Worsening Of Benign Prostatic Hyperplasia And Potential Risk Of Prostate Cancer
- Monitor patients with benign prostatic hyperplasia (BPH) for worsening of signs and symptoms of BPH.
- Patients treated with Androgens may be at increased risk for prostate cancer. Evaluate patients for prostate cancer prior to initiating treatment. It would be appropriate to reevaluate patients 3 to 6 months after initiation of treatment, and then in accordance with prostate cancer screening practices. [See CONTRAINDICATIONS].

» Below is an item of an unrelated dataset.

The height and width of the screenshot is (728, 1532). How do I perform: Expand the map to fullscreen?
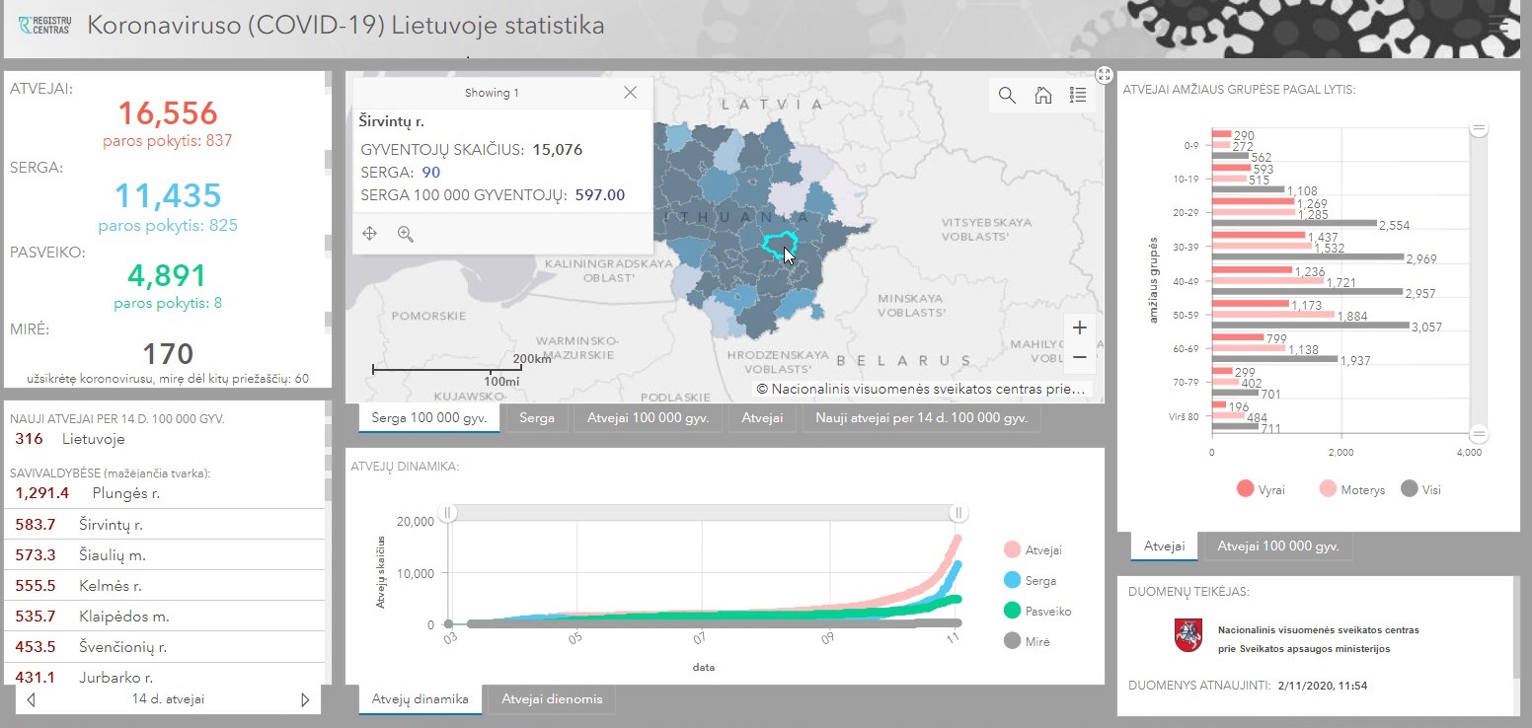pyautogui.click(x=1105, y=75)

Potential For Secondary Exposure To Testosterone
Cases of secondary exposure to testosterone in children and women have been reported with topical testosterone products applied to the abdomen or upper arms, including cases of secondary exposure resulting in virilization of children. Signs and symptoms have included enlargement of the penis or clitoris, development of pubic hair, increased erections and libido, aggressive behavior, and advanced bone age. In most cases, these signs and symptoms regressed with removal of the exposure to testosterone. In a few cases, however, enlarged genitalia did not fully return to age-appropriate normal size, and bone age remained modestly greater than chronological age. The risk of transfer was increased in some of these cases by not adhering to precautions for the appropriate use of the topical testosterone product. Children and women should avoid contact with unwashed or unclothed application sites in men using AXIRON [see DOSAGE AND ADMINISTRATION, Use In Specific Populations and CLINICAL PHARMACOLOGY].

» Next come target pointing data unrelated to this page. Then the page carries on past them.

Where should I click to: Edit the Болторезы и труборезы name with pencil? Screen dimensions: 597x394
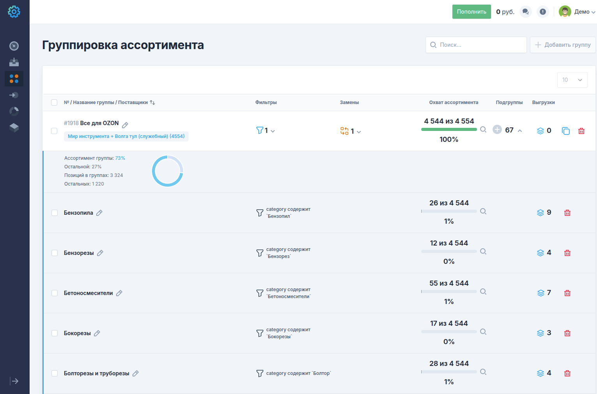pyautogui.click(x=136, y=373)
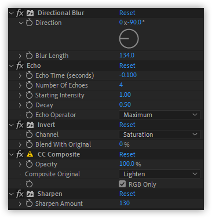Click the Echo Time stopwatch icon

coord(29,75)
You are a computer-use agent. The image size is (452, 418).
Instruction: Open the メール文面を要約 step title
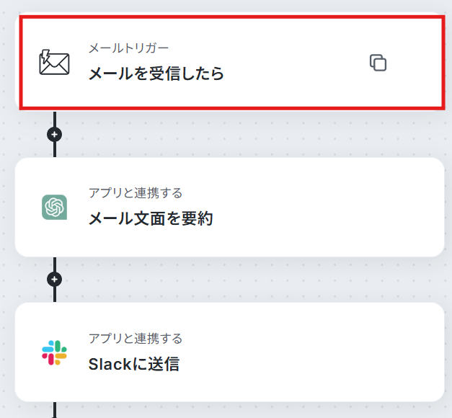click(151, 218)
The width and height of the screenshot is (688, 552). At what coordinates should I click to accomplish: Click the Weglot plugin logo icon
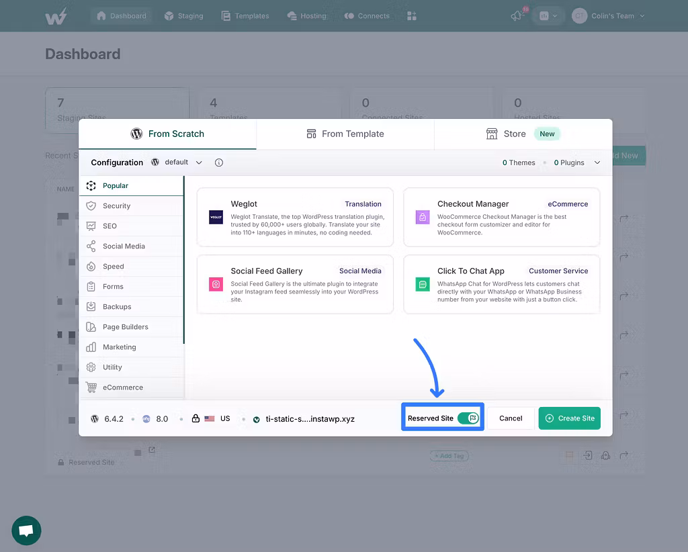[x=216, y=218]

Inappropriate changes in genital size or development of pubic hair or libido in children, or changes in body hair distribution, significant increase in acne, or other signs of virilization in adult women should be brought to the attention of a physician and the possibility of secondary exposure to testosterone should also be brought to the attention of a physician. Testosterone therapy should be promptly discontinued at least until the cause of virilization has been identified. [See DOSAGE AND ADMINISTRATION].
Increases in hematocrit, reflective of increases in red blood cell mass, may require lowering or discontinuation of testosterone. Check hematocrit prior to initiating testosterone treatment. It would be appropriate to re-evaluate the hematocrit 3 to 6 months after starting testosterone treatment, and then annually. If hematocrit becomes elevated, stop therapy until hematocrit decreases to an acceptable level. An increase in red blood cell mass may increase the risk of thromboembolic events.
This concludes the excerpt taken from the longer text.